Optimal Merge Pattern

Optimal merge pattern is a pattern that specifies the merging of two or more sorted files in a single sorted file. This type of merging can be done by the two-way merging method. If we have two sorted files containing n and m records respectively then they could be merged together, to obtain one sorted file in time O (n+m). There are many ways in which merge can be done to get a single sorted file. Given n sorted files containing some records in each file .The problem is to merge the n sorted files to get a single sorted file with minimum number of comparisons/movements . An optimal merge pattern corresponds to a binary merge tree with minimum weighted external path length. The formula of external merging cost is: Sum(d(i) * q(i)) for all i where i is the number of files. Where, q(i) represents the number of records in each file and d (i) represents the depth. The function Tree algorithm uses the Greedy rule to get a two- way merge tree for n files. The algorithm contains an input list of n trees. There are three field child, rchild, and weight in each node of the tree. There are two functions Least (list) and Insert (list, pt) in a function tree.
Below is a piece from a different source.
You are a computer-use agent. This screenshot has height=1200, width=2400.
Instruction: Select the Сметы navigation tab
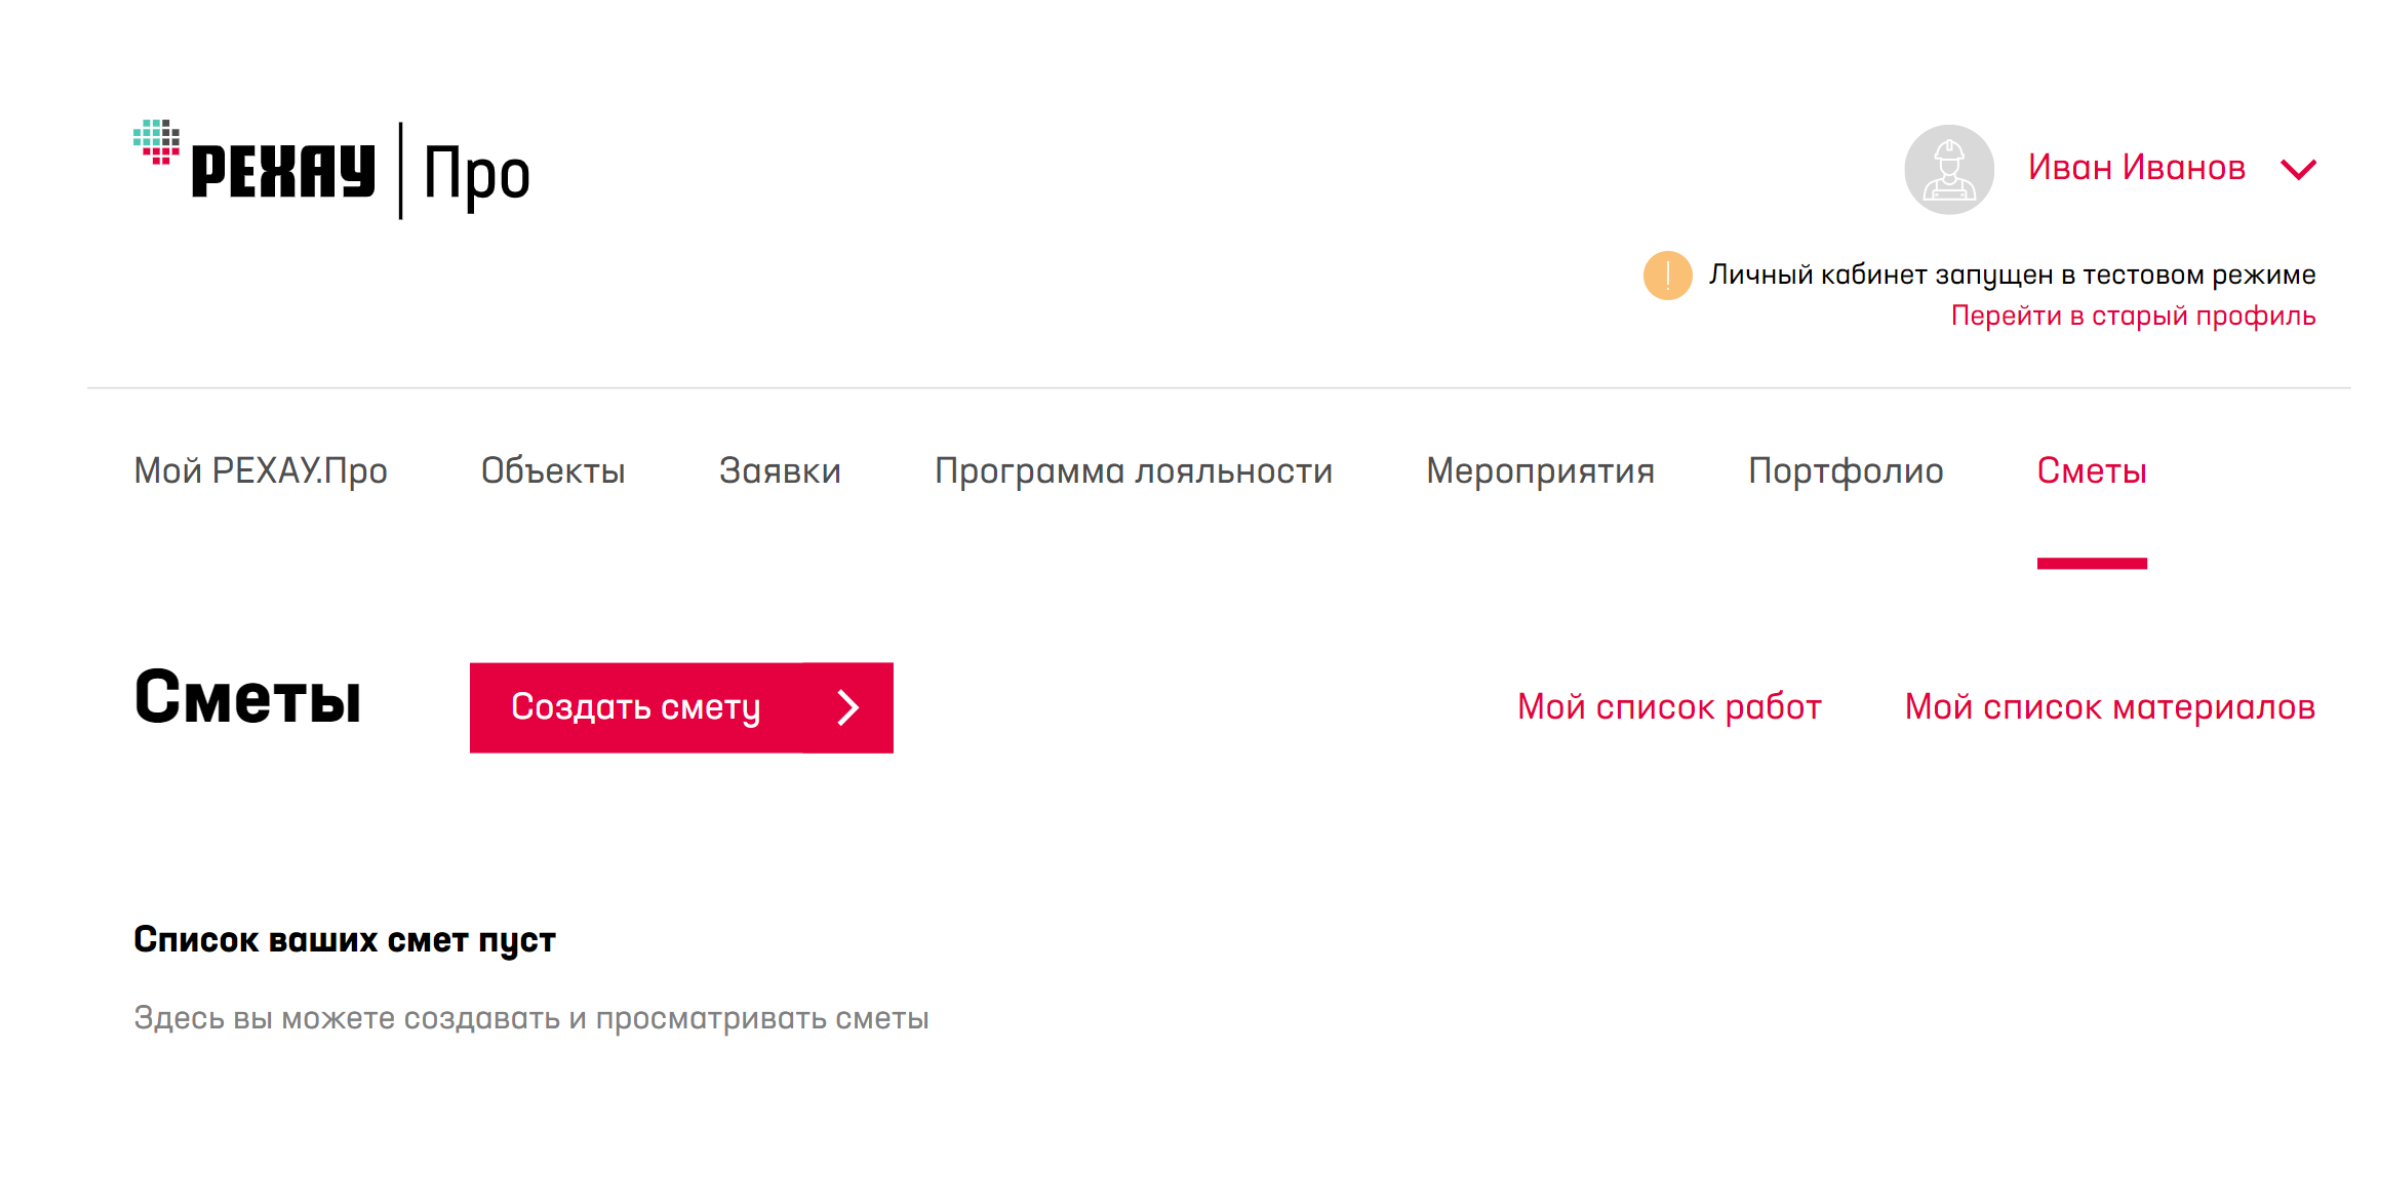pyautogui.click(x=2091, y=471)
Least (list) obtains a tree in lists whose root has the least weight and return a pointer to this tree. This tree is deleted from the list. Function Insert (list, pt) inserts the tree with root tp into the list. The main for loop in this algorithm is executed in n-1 times. If the list is kept in increasing order according to the weight value in the roots, then Least (list) needs only O(1) time and Insert (list, tp) can be performed in O(n) time. Hence, the total time taken is O (n^2). If the list is represented as a minheap in which the root value is less than or equal to the values of its children, then Least (list) and Insert (list, tp) can be done in O (log n) time. In this condition, the computing time for the tree is O (n log n).